*YOUR GOAL*: Make an exact copy of the entries below and leave any picture out of it.

*EXERCISE INPUT*:

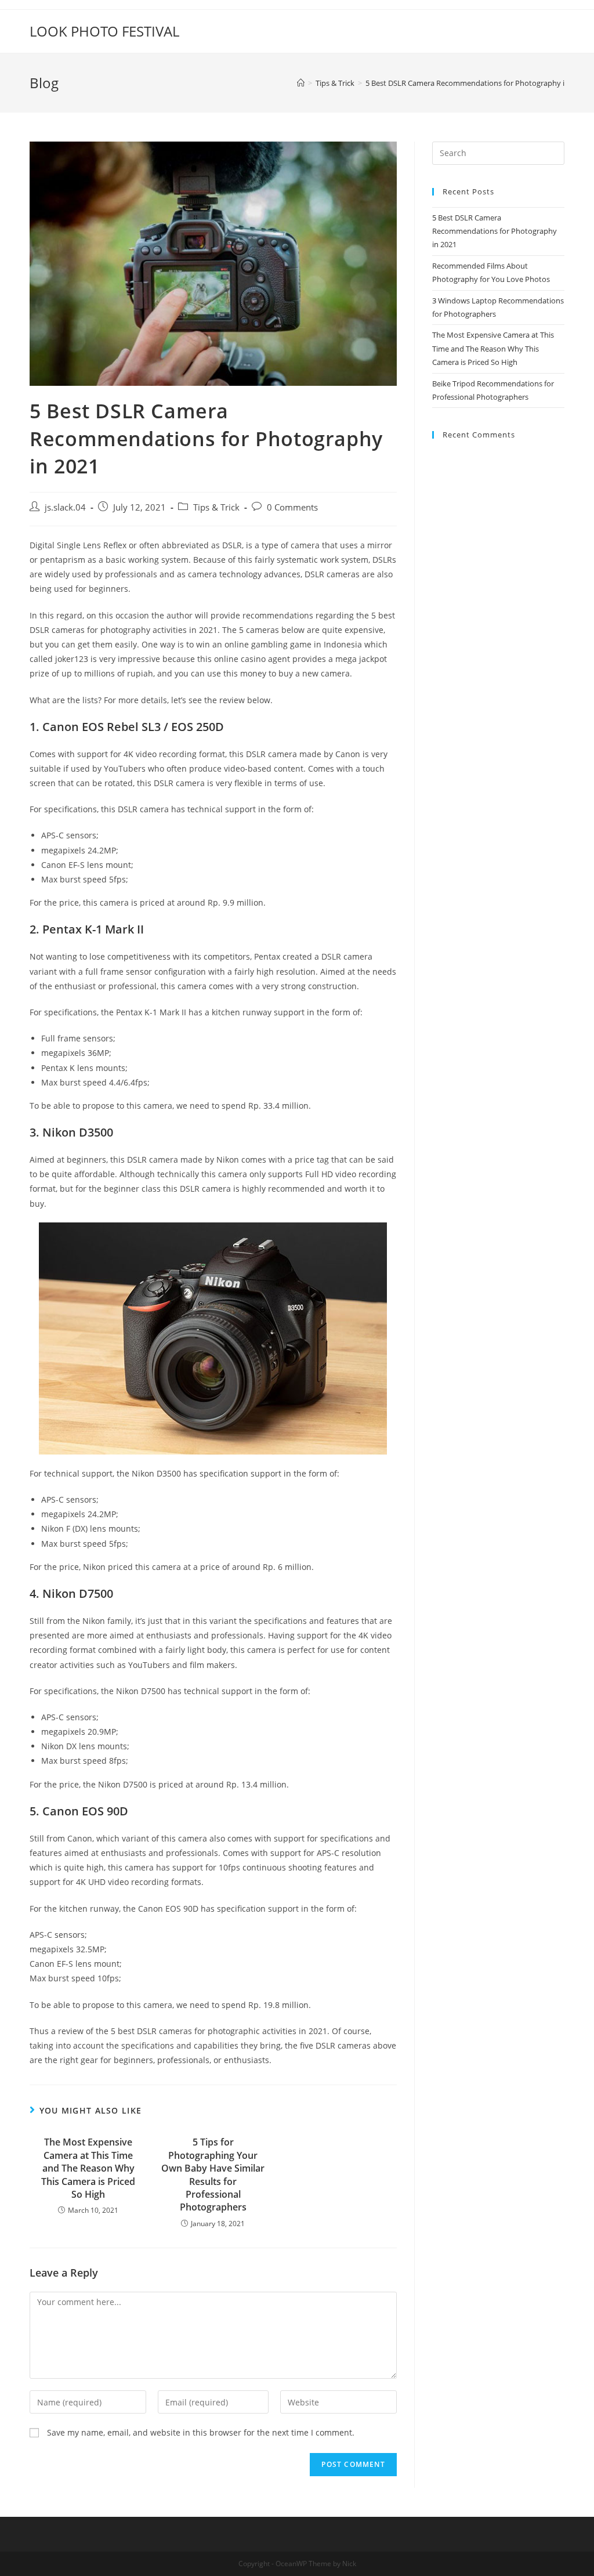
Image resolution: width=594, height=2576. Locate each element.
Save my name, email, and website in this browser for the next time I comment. (200, 2432)
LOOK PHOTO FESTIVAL (104, 31)
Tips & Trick (216, 507)
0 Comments (292, 507)
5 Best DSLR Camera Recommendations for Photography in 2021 (494, 231)
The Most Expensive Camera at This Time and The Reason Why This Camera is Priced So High (88, 2168)
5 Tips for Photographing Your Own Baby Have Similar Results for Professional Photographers (213, 2174)
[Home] (301, 83)
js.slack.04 (65, 507)
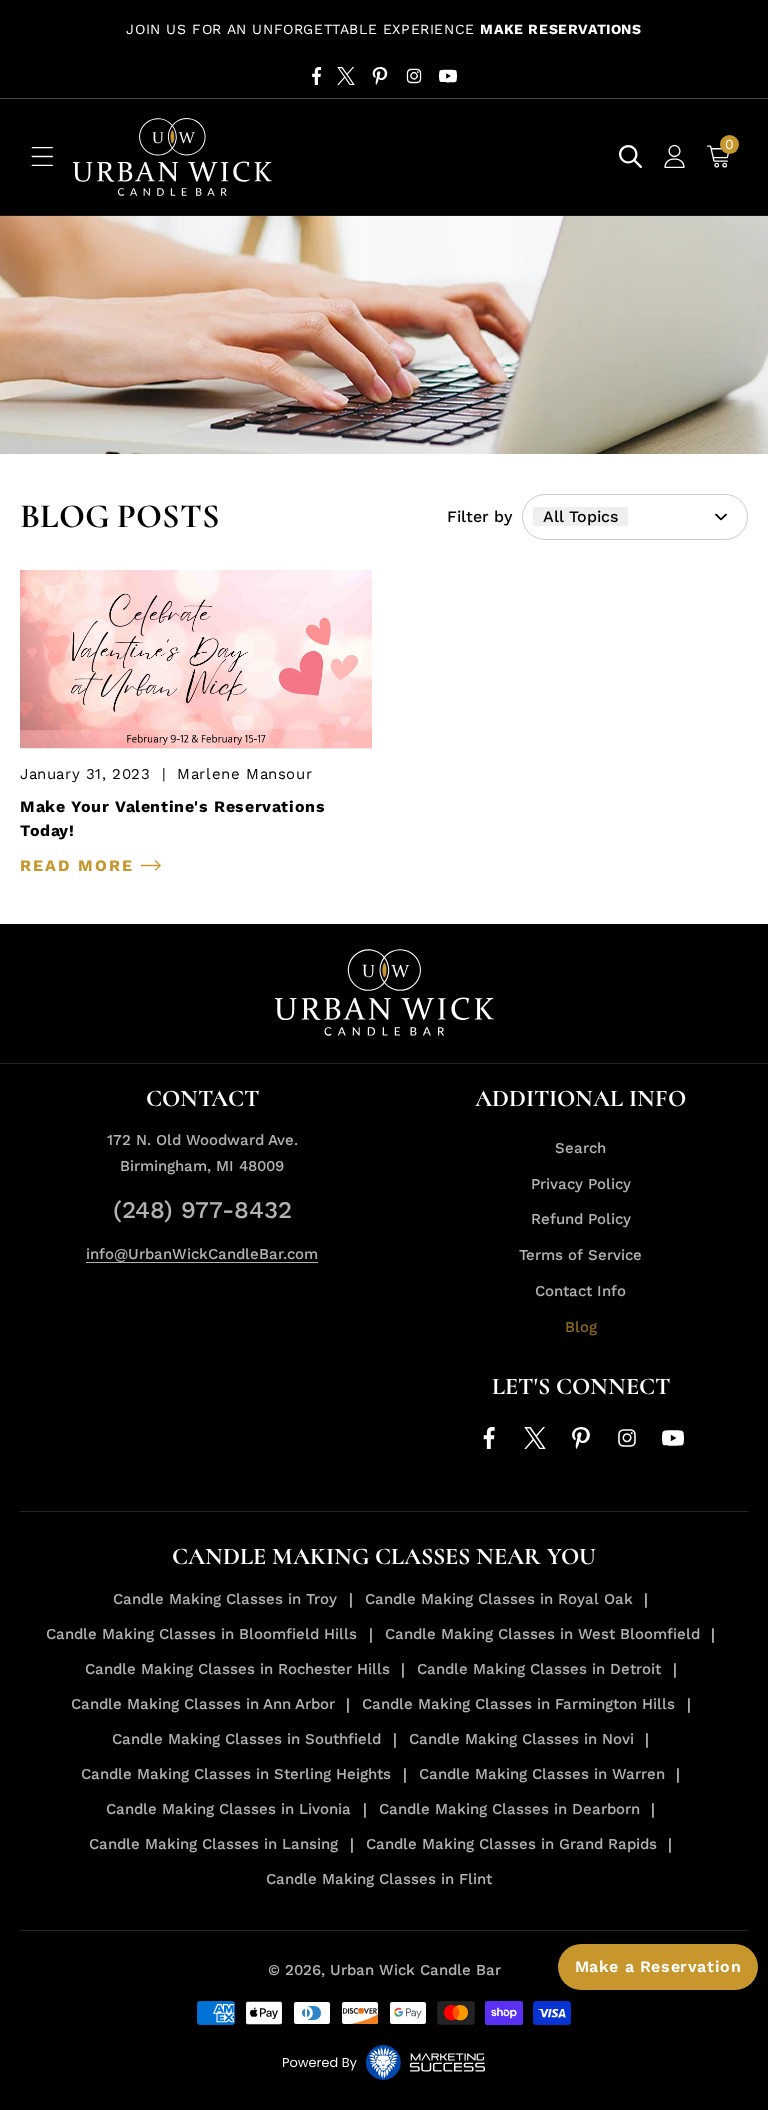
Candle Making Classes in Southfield (246, 1739)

*SOLUTION FOR THIS PROBLEM*:
Image resolution: width=594, height=2576. Locate each element.
Save my name, email, and website in this browser for the next time I comment. (200, 2432)
LOOK PHOTO FESTIVAL (104, 31)
Tips & Trick (216, 507)
0 Comments (292, 507)
5 Best DSLR Camera Recommendations for Photography in 2021 (494, 231)
The Most Expensive Camera at This Time and The Reason Why This Camera is Priced So High (88, 2168)
5 Tips for Photographing Your Own Baby Have Similar Results for Professional Photographers (213, 2174)
[Home] (301, 83)
js.slack.04 (65, 507)
Candle Making Classes in Southfield (246, 1739)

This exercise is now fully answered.